→ TASK GOAL:
Please copy out the entries exactly, skipping any pictures.

→ RECORD SET:
--*--

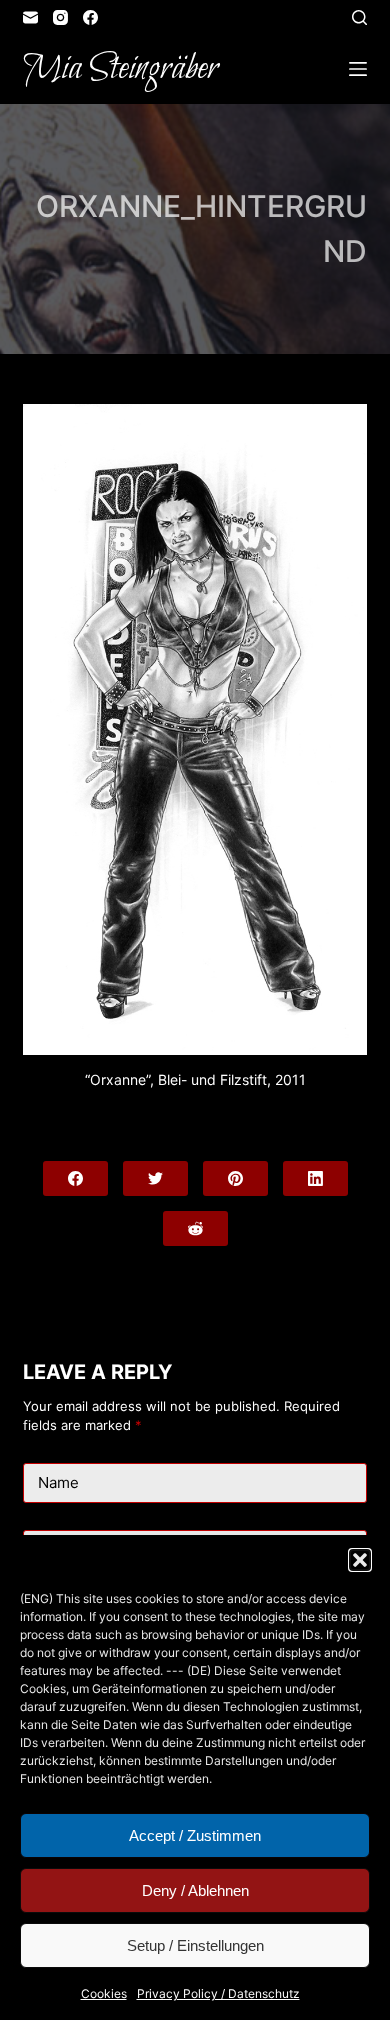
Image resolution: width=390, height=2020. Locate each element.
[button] (360, 1560)
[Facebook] (90, 17)
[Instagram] (60, 17)
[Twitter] (155, 1178)
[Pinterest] (235, 1178)
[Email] (30, 17)
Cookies (104, 1993)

--*--

→ EXPECTED ANSWER:
Image resolution: width=390, height=2020. Locate each element.
[button] (360, 1560)
[Facebook] (90, 17)
[Instagram] (60, 17)
[Twitter] (155, 1178)
[Pinterest] (235, 1178)
[Email] (30, 17)
Cookies (104, 1993)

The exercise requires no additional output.